Give me an example of a subset that is an element of a set S yet is not a subset of that same set S. Every element in every set is a “subset” of at least size 1 (not that such is relevant in this issue).
No, what is pretty clear is that you wish to lie about me making up definitions so as to escape the fact that you erred.
No single number is infinite. Sets or ranges can be infinite. The numbers aren’t. A number can’t be endless (except for those damn “0.333…” and “0.999…” type “numbers” that aren’t really numbers).
No. As long as the range of x is finite, 2x will also be finite. And when the range of x is infinite, 2x is undefined.
Now Carleas, answer my question:
Happy to: Lets say S is the set of all finite sets. In that case, the set T = {A,triangle,3} is an element of S. However, A, triangle, and 3 aren’t elements of S, because they aren’t sets. So T is an element of S, but it isn’t a subset of S because the elements of T aren’t elements of S.

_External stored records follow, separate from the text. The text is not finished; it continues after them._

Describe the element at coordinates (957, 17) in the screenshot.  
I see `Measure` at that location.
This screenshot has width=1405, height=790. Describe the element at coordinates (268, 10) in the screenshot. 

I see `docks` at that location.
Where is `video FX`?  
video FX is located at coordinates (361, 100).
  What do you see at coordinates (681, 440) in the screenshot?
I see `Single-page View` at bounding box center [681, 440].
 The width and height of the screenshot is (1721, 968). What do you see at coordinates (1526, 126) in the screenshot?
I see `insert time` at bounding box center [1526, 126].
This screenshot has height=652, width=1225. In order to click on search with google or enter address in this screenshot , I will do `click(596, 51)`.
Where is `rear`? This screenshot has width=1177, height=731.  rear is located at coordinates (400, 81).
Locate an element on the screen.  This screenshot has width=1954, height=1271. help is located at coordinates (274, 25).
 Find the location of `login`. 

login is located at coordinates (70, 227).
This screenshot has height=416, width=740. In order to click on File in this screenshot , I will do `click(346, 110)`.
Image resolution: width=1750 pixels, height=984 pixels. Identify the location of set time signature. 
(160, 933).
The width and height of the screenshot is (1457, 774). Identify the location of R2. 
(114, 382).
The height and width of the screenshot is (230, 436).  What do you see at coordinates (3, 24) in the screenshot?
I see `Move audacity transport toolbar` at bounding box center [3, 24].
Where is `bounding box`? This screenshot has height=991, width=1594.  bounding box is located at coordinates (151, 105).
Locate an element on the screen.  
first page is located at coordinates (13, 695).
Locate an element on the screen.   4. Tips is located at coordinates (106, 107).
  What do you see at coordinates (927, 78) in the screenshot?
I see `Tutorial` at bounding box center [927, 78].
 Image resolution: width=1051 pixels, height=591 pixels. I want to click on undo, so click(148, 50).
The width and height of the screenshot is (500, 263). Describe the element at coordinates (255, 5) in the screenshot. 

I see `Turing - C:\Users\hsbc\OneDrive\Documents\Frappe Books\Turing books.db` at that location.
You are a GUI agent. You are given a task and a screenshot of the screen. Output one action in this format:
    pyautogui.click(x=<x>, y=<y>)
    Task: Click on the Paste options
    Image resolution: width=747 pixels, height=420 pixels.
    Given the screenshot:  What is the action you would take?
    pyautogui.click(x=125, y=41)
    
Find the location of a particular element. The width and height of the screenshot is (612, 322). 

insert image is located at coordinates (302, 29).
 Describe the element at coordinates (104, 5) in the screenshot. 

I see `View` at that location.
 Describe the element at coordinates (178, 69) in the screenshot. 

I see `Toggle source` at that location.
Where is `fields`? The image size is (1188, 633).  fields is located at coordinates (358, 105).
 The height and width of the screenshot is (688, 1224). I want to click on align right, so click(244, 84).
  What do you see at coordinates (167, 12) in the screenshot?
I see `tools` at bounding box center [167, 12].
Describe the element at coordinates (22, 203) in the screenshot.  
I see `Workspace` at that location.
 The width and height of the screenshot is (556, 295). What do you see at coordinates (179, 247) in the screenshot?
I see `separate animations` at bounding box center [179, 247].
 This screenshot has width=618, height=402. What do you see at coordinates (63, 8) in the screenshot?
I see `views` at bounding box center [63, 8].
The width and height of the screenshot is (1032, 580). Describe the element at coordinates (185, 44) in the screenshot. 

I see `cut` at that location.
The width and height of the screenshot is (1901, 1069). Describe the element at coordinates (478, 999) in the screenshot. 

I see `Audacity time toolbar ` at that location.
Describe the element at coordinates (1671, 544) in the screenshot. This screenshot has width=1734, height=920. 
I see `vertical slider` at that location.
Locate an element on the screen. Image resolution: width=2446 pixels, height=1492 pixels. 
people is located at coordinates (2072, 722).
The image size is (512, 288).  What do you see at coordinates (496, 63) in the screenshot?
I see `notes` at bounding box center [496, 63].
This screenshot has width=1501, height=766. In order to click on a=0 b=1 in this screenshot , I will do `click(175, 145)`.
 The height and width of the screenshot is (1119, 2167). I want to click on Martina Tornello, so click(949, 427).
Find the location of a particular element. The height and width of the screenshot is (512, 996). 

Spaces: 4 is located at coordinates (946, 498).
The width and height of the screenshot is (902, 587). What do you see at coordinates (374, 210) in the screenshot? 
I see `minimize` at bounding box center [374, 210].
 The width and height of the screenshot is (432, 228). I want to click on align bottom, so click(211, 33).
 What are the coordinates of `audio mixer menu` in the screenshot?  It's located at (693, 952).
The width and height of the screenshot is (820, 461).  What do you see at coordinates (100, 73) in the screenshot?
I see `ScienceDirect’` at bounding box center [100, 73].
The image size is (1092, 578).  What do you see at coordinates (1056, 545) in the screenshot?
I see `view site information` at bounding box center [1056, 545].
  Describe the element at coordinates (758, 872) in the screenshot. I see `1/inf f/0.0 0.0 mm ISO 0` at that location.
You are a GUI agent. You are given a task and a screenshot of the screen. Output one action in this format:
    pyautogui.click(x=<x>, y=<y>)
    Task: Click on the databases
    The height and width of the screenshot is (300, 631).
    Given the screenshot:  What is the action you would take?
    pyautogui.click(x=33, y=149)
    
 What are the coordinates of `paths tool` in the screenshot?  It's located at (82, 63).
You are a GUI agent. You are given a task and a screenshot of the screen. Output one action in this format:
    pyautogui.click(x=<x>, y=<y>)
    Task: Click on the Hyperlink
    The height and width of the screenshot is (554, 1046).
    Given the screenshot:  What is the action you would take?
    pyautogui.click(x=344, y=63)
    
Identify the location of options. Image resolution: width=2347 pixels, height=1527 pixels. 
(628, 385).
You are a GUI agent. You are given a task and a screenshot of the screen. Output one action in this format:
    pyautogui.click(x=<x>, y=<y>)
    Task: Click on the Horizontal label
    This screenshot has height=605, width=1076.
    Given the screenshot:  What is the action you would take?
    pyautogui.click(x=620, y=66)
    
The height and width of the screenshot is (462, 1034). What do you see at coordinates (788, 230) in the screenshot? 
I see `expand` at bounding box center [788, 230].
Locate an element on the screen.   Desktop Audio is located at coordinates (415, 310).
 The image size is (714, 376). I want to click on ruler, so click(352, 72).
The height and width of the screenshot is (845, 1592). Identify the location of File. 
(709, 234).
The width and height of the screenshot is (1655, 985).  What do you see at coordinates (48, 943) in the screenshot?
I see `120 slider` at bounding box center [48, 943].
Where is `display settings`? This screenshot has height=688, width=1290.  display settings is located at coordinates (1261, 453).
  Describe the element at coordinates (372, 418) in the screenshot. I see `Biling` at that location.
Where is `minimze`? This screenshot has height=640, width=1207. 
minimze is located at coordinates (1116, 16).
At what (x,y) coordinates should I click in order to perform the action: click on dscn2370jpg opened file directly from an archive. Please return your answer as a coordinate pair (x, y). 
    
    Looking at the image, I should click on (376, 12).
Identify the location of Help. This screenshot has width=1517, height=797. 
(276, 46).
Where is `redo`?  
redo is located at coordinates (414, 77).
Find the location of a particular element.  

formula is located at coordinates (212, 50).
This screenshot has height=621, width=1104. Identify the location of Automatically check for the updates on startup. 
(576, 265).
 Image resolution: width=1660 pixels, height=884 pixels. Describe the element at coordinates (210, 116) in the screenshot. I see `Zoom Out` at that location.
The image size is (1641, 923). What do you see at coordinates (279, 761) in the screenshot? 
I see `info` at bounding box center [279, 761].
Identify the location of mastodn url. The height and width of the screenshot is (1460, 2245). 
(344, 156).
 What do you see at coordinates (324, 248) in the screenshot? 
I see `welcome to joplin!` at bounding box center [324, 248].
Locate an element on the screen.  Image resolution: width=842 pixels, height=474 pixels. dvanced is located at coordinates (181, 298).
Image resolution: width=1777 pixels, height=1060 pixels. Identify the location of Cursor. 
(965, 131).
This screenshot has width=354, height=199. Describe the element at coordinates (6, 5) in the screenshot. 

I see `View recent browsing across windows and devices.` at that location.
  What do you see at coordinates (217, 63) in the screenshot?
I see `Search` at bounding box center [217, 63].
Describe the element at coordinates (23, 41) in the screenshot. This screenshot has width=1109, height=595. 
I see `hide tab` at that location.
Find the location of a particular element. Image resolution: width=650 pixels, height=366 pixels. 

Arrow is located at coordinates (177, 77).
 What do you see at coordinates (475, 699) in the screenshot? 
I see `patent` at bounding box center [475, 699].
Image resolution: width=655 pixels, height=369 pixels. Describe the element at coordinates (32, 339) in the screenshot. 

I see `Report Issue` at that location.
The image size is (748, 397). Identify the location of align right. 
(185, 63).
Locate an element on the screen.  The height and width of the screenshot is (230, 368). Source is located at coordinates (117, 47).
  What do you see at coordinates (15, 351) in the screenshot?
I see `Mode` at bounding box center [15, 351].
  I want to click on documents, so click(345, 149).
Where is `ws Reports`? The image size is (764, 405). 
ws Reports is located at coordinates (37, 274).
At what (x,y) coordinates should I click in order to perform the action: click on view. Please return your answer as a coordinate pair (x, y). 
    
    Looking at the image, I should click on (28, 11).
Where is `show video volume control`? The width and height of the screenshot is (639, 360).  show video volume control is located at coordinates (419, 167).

Okay, so you just said that there are no infinite numbers. Therefore, no problem with the functions as used by Carleas. The fact that a range is “countably infinite” does not mean that it contains any infinite numbers.
Good, we can move on. 
They ARE sets. They are sets with size = 1.
There certainly is a problem with his f(x).
For his f(x) to be a complete bijection function between P and N, the x must represent the entire endless set of natural numbers. That alone would be fine. The variable x being endless isn’t an issue alone, but the fact is that his function contains a term “2x+1”, which must represent twice endless plus one.
“Twice endless plus one” is a meaningless term unless you are in the hyperreals, or at least in logically sound math.
You’re being pedantic, but since I truly believe you can’t come up with an example on your own, I’ll humor you:
Let S be the set of infinite sets, and A is the set of natural numbers. A is a element of S, but not a subset, because e.g. 1 is not a member of S.
I note that you haven’t responded to Phyllo’s point that, were this true, all functions on the natural numbers, integers, real numbers, or complex numbers would be similarly undefined.
Again, it’s math(_J), not math.
I am merely being accurate and you are trying to make excuses.
I responded by clarifying the issue (which you will eternally deny, of course).